Producer Mike Chapman considers "(She's So) Selfish" his favorite song from Get the Knack besides "My Sharona". Actor/musician Robbie Rist considers it part of the "lethal opening salvo" that opens Get the Knack, which Rist feels few if any albums can match.

==Censored version==
Capitol Records wanted to release "(She's So) Selfish" as a follow-up single from Get the Knack to "My Sharona" and "Good Girls Don't" in time for Christmas 1979. However, they could not do so unless some of the more "scatological" references were edited out. The band, having already edited out some lyrics for the single release of "Good Girls Don't," refused to do it again, preventing the single release.

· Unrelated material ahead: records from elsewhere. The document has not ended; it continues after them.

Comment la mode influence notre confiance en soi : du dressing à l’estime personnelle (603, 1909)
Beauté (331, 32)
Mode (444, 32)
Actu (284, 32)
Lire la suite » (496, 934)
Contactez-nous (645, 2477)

According to Knack bassist Prescott Niles, Fieger felt that altering the lyrics to "(She's So) Selfish" would be "selling out." Averre didn't see anything problematic about including the profane lyrics, since that is how teenagers spoke and they heard such language all the time.

Despite the band's concerns, an edited version of the song was released in Canada, removing lines such as "fuck-a me today" and "she don't give a shit about
anybody else but herself." This version was accidentally included on the initial CD release of Get the Knack in the USA, despite the fact that according to Fieger the tape with the altered lyrics was in a box with big red letters stating "NOT MASTER! NOT TO BE USED! ONLY CANADIAN RADIO!."

==Other releases==
"(She's So) Selfish" was a staple of the Knack's live shows and was included in several of the band's live albums, generally towards the end of the set right before "My Sharona." It was included on the live album Havin' a Rave-Up! Live in Los Angeles, 1978 (released on the 22nd of May, 2012), which was based on two concerts the band performed in Los Angeles, California in 1978, before signing their record deal that would lead to Get the Knack. The Knack performed it at the 1979 concert at Carnegie Hall which was used for the 1980 video disc The Knack Live at Carnegie Hall. It was later included on the CD of Live From the Rock 'N' Roll Funhouse (released on the 23rd of April, 2002) and on the DVD On Stage at World Cafe Live (released on the 8th of May, 2008).

"(She's So) Selfish" appeared on the Knack's 1992 compilation albums The Retrospective: The Best of the Knack and My Sharona (the former releasing on the 16th of November of that year). Ben Folds covered the song on his 2007 album Get Nack.